EX-8.2 5 w95050aexv8w2.htm EXHIBIT 8.2 exv8w2
 

Exhibit 8.2

[LETTERHEAD OF SONNENSCHEIN NATH & ROSENTHAL LLP]

March 25, 2004

Board of Directors
Internet Photonics, Inc.
1030 Broad Street, Suite 200
Shrewsbury, New Jersey 07702-4330

Ladies and Gentlemen:

     We have acted as counsel to Internet Photonics, Inc. (“Internet Photonics”), a Delaware corporation, in connection with (i) the Merger, as defined and described in the Agreement and Plan of Merger, dated as of February 18, 2004, as amended March 17, 2004 (the “Merger Agreement”), among Internet Photonics, the Principal Officers and CIENA Corporation (“CIENA”), a Delaware corporation, and (ii) the preparation and filing of the Registration Statement on Form S-4 with the Securities and Exchange Commission (the “Commission”) under the Securities Act of 1933, as amended (“Securities Act”), on March 25, 2004 (the “Registration Statement”), which includes the Information Statement/Prospectus of CIENA (the “Information Statement/Prospectus”). Unless otherwise indicated, each capitalized term used herein has the meaning ascribed to it in the Merger Agreement.

     In connection with this opinion, we have examined the Merger Agreement, the Information Statement/Prospectus and such other documents and corporate records as we have deemed necessary or appropriate in order to enable us to render the opinion below. For purposes of this opinion, we have assumed (i) the validity and accuracy of the documents and corporate records that we have examined, (ii) the accuracy of representations made (and, with your consent, are relying thereon, without any independent investigation or review thereof, although we are not aware of any material facts or circumstances contrary to or inconsistent therewith), (iii) that any representation or statement made “to the best of knowledge” or similarly qualified is correct without such qualification and (iv) that the Merger will be consummated in the manner described in the Merger Agreement and the Information Statement/Prospectus in accordance with applicable state law as a statutory merger.

     Subject to the assumptions set forth above and the assumptions and qualifications set forth in the discussion in the Information Statement/Prospectus under the heading “U.S. Federal Income Tax Consequences” (the “Discussion”), we hereby confirm that the Discussion, to the

 


 

extent that it purports to describe provisions of U.S. federal income tax law or legal conclusions with respect thereto, is correct in all material respects as of the date hereof.
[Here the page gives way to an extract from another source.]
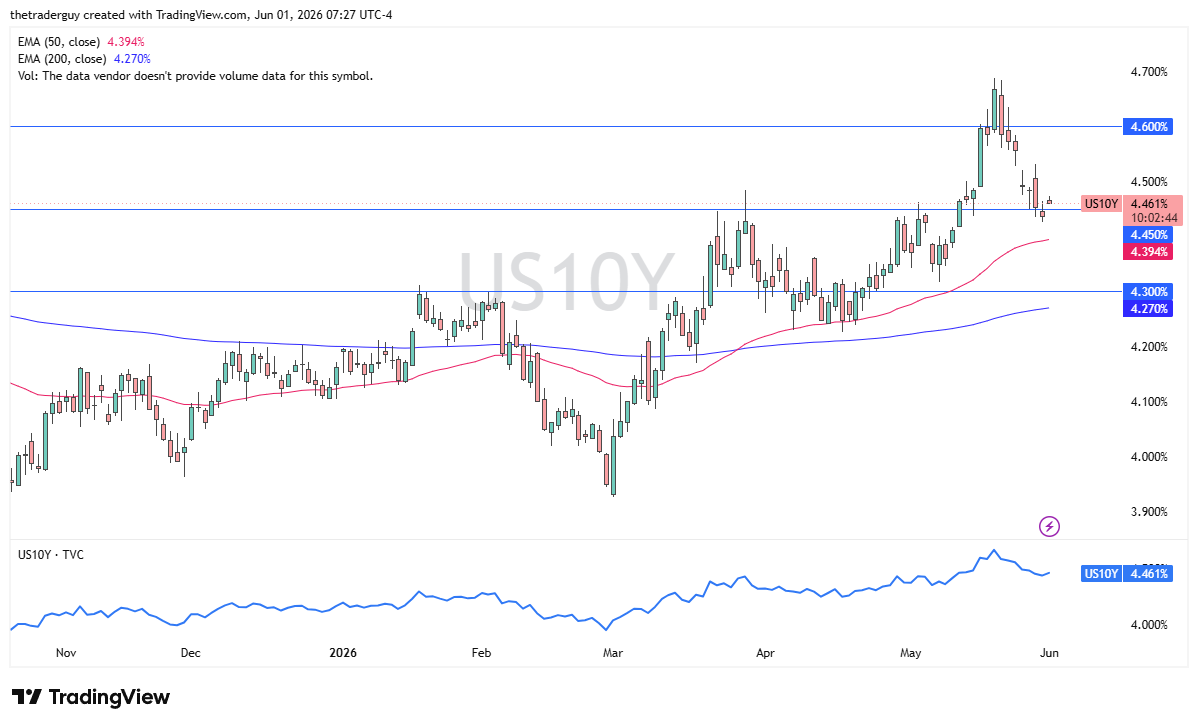
Task: Click the Nov label on time axis
Action: (66, 653)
We express no opinion as to whether the Discussion addresses all of the U.S. federal income tax consequences of the Merger. In addition, we express no opinion as to the U.S. federal, state, local, foreign or other tax consequences of the Merger, other than as set forth herein. Further, there can be no assurances that the opinion expressed herein will be accepted by the Internal Revenue Service (the “IRS”) or, if challenged, by a court. This opinion is delivered in accordance with the requirements of Item 601(b)(8) of Regulation S-K under the Securities Act.

     In rendering our opinion, we have considered the applicable provisions of the Tax Code, Treasury Department regulations promulgated thereunder, pertinent judicial authorities, interpretive rulings of the IRS and such other authorities as we have considered relevant. It should be noted that statutes, regulations, judicial decisions and administrative interpretations are subject to change at any time (possibly with retroactive effect). A change in the authorities or the accuracy or completeness of any of the information, documents, corporate records, covenants, statements, representations or assumptions on which our opinion is based could affect our conclusions. This opinion is expressed as of the date hereof, and we are under no obligation to supplement or revise our opinion to reflect any changes (including changes that have retroactive effect) (i) in applicable law or (ii) in any information, document, corporate record, covenant, statement, representation or assumption stated herein, which becomes untrue or incorrect.

     This letter is furnished to you solely for use in connection with the Merger, as described in the Merger Agreement and the Information Statement/Prospectus, and is not to be used, circulated, quoted, or otherwise referred to for any other purpose without our express written permission. In accordance with the requirements of Item 601(b)(23) of Regulation S-K under the Securities Act, we hereby consent to the filing of this opinion as an exhibit to the Registration Statement and to the reference to our firm name under the headings “SUMMARY — U.S. Federal Income Tax Consequences”, “THE MERGER — U. S. Federal Income Tax Consequences”, and “OTHER MATTERS — Legal Matters” in the Information Statement/Prospectus. In giving such consent, we do not thereby admit that we are in the category of persons whose consent is required under Section 7 of the Securities Act or the rules and regulations of the Commission thereunder.